→ Compiti da svolgere
1) Per favore, riporta senza modifiche il passo del testo fornito da "Sono dati di" a "essere autorevole, solida e SERIA.".
2) Nel testo fornito, che cosa viene definita l'ultima risorsa?

→ Testo fornito
•••

Caro Franco, capisco
quello che provi. Capisco la fatica di insegnare “quando si entra in classe senza avere a
disposizione il 110% delle proprie energie psicofisiche” (figurati la fatica di chi insegna da molti anni!).
Tutti notiamo quello che
hai notato tu: “i
ragazzi, casinisti come allora, non rispettano più i professori come ai miei
tempi. Non solo chiacchierano e si distraggono, ma non si fanno alcun
problema a rivolgersi in maniera insolente ai propri docenti, […] hanno un
livello di preparazione notevolmente più basso di trent'anni fa. Arrivano dalle
elementari ignorando molte nozioni disciplinari di base che avrebbero
invece dovuto conoscere, non sanno stare in classe, alzare la mano, parlare uno
alla volta, scrivere i compiti sul diario, studiare su un libro, fare un
riassunto, scrivere un tema o un semplice pensierino”.
Sono dati di
fatto. Il problema è che poi tu, come moltissimi fanno, ti lasci tentare
dall’individuare come cause di tutti i mali della Scuola atteggiamenti e scelte
didattiche che in realtà sono giusti:
“[…]. I ragazzi devono essere motivati,
coinvolti, divertiti più che invogliati allo studio. […] Questo è l’andazzo,
che coinvolge anche i presidi: la scuola deve essere appetitosa per l’utenza,
quindi presentare una amplissima offerta didattica e non, divertire e non
punire, svagare più che insegnare, essere luccicante e piena di mostrini più
che essere autorevole, solida e SERIA.
Del resto la collega che mi aveva preceduto aveva
un metodo coerente con questa impostazione: nessuno studio teorico o esperienza
informatica (pur previsti dalle Indicazioni Nazionali), ma solo disegni,
disegni facili, valutati con grande generosità, svolti nelle due ore
settimanali in classe al ritmo della musica ascoltata dai ragazzi nelle loro
cuffiette.”
Caro Franco,
il discorso è molto più complesso. Mi sembra che tu lo abbia semplificato un
po’ troppo. So che hai letto e apprezzato il mio libro e perciò ti invito a
rileggerlo: vedrai che anch’io dico che la Scuola deve divertire e non punire. Non
necessariamente divertire e non sempre punire. La punizione è l’ultima risorsa,
e, in realtà, serve a poco, per i motivi che ho già spiegato più volte. La Scuola
deve essere interessante, deve essere accogliente e, quando possibile,
divertente. I ragazzi devono, sì, imparare a faticare, anche molto, ma devono
studiare perché lo vogliono e perché capiscono che serve, e non perché sono
obbligati con un clima del terrore. È vero che “i ragazzi devono essere motivati, coinvolti, divertiti”. E questo
non esclude che possano essere “invogliati
allo studio”. Anzi, il piacere di stare a scuola è la premessa dell’amore
per lo studio. Una scuola che sa anche divertire non è meno “autorevole, solida e seria”. E una
scuola noiosa e pesante non è sicuramente autorevole, solida e seria.

•••

→ Dati raccolti
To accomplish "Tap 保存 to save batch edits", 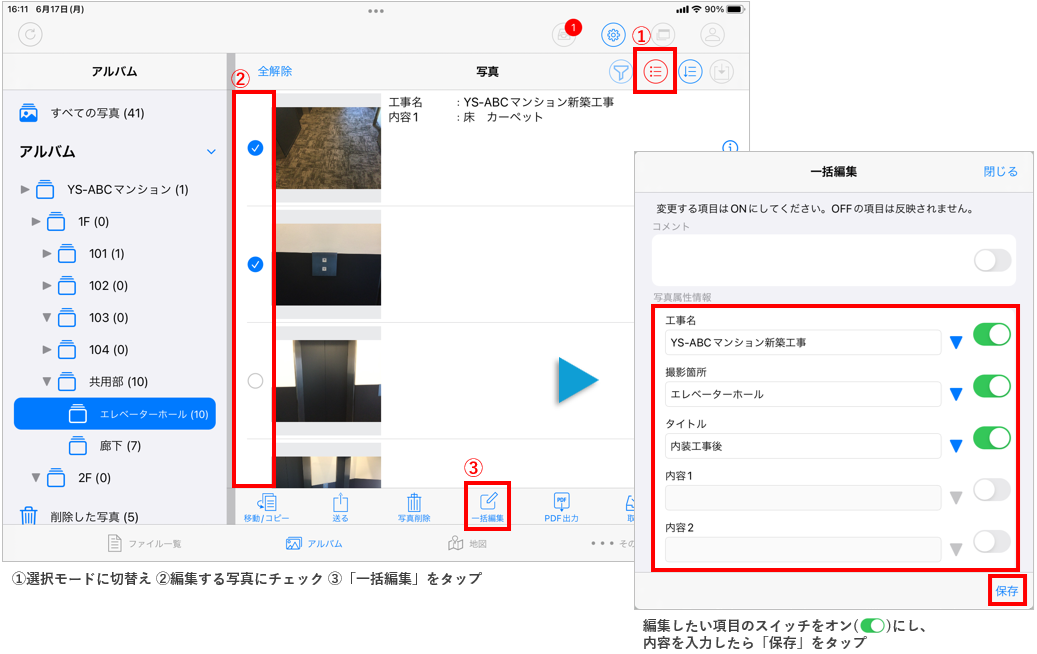I will pyautogui.click(x=1006, y=591).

•••

→ Soluzioni dei compiti
1)
Sono dati di
fatto. Il problema è che poi tu, come moltissimi fanno, ti lasci tentare
dall’individuare come cause di tutti i mali della Scuola atteggiamenti e scelte
didattiche che in realtà sono giusti:
“[…]. I ragazzi devono essere motivati,
coinvolti, divertiti più che invogliati allo studio. […] Questo è l’andazzo,
che coinvolge anche i presidi: la scuola deve essere appetitosa per l’utenza,
quindi presentare una amplissima offerta didattica e non, divertire e non
punire, svagare più che insegnare, essere luccicante e piena di mostrini più
che essere autorevole, solida e SERIA.

2) La punizione.